南蛇藤素通过调控M2型巨噬细胞极化提高A549细胞对顺铂的敏感性

Celastrol regulates M2-type tumor-associated macrophage polarization to enhance cisplatin sensitivity of A549 cells

目的:探讨南蛇藤素(CEL)通过调控M2型巨噬细胞极化提高肺癌细胞A549对顺铂敏感性的作用及可能机制。方法:体外培养巨噬细胞RAW264.7和肺癌细胞A549,CCK-8检测CEL对细胞活性的影响。IL-4/IL-13诱导RAW264.7细胞极化后给予CEL,qRT-PCR和免疫荧光实验检测M2型巨噬细胞相关标志物表达。Western blot检测RAW264.7细胞p-PI3K、PI3K、p-AKT和AKT表达。将A549细胞分为对照组、CEL组、M2组(A549细胞与M2型巨噬细胞共培养)、M2+CEL组(A549细胞与CEL处理的M2型巨噬细胞共培养)和M2+LY-294002组(A549细胞与LY-294002处理的M2型巨噬细胞共培养),给予顺铂处理后,CCK-8检测细胞活性,Western blot检测Bcl-2和Bax蛋白表达。结果:80 nmol/L CEL抑制RAW264.7细胞活性但对A549细胞活性无影响。40 nmol/L CEL处理RAW264.7细胞后,IL-4/IL-13诱导的M2型巨噬细胞标志物MRC1、Arg1和CD163表达明显降低,p-PI3K和p-AKT蛋白表达下降。A549细胞经20μmol/L顺铂处理后,与对照组相比,M2组细胞活性明显升高,Bcl-2表达下降但Bax表达升高。与M2组相比,M2+CEL组和M2+LY-294002组细胞活性显著降低,Bcl-2表达升高而Bax表达降低。结论:CEL可能通过PI3K/AKT信号通路抑制M2型巨噬细胞极化从而提高A549细胞对顺铂的敏感性。

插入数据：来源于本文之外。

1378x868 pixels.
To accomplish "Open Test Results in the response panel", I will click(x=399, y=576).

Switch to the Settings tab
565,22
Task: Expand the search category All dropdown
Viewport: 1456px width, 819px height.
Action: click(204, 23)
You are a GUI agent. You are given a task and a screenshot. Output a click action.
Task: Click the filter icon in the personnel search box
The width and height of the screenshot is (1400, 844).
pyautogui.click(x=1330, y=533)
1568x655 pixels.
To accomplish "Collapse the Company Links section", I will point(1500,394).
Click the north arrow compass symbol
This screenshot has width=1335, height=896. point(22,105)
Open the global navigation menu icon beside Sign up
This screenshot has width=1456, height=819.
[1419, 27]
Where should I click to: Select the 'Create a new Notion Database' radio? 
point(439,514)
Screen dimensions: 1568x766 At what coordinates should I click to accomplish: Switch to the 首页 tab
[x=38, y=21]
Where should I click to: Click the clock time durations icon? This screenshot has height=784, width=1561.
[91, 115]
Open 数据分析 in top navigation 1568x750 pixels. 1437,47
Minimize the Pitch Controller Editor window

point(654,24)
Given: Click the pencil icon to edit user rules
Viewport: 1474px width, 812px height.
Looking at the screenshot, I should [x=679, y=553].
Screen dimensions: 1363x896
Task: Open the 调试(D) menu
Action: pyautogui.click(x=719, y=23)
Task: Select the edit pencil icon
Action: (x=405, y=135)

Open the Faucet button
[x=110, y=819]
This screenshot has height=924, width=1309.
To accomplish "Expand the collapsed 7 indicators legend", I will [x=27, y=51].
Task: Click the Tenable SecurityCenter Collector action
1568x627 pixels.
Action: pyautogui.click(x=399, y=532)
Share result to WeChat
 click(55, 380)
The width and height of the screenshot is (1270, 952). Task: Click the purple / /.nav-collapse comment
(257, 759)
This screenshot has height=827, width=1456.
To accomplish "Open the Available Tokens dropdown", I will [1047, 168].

Objective:To explore effect and possible mechanism of celastrol(CEL)on cisplatin sensitivity of lung cancer cells A549 by regulating polarization of M2 type macrophages.Methods:Macrophages RAW264.7 and lung cells A549 were cultured in vitro,and effect of CEL on cell viability was detected by CCK-8. RAW264.7 cells were induced polarization by IL-4/IL-13 and treated with CEL. qRT-PCR and immunofluorescence were used to detect expressions of M2 type macrophages related markers. Western blot was used to detect expressions of p-PI3K,PI3K,p-AKT and AKT in RAW264.7 cells. A549 cells were divided into control group,CEL group,M2 group(A549 cells and M2-type macrophages co-culture),M2+CEL group(A549 cells and CEL-treated M2-type macrophages co-culture)and M2+LY-294002 group(A549 cells and LY-294002-treated macrophages co-culture). After treatment with cisplatin,cell viability was detected by CCK-8,and expressions of Bcl-2 and Bax proteins were detected by Western blot.Results:80 nmol/L CEL inhibited viability of RAW264.7 cells but had no effect on viability of A549 cells. In RAW264.7 cells,IL-4/IL-13-induced M2 type macrophages markers MRC1,Arg1 and CD163 expressions and expressions of p-PI3K and p-AKT proteins were significantly decreased after 40 nmol/L CEL treatment. After treated with 20 μmol/L cisplatin,compared with control group of A549 cells,cell viability of M2 group was significantly increased,expression of Bcl-2 was decreased but expression of Bax was increased.Compared with M2 group,activities of A549 cells in M2+CEL group and M2+LY-294002 group were significantly decreased,and expression of Bcl-2 was increased while expression of Bax was decreased.Conclusion:CEL may inhibit M2-type macrophages polarization through PI3K/AKT signaling pathway,thereby increasing sensitivity of A549 cells to cisplatin.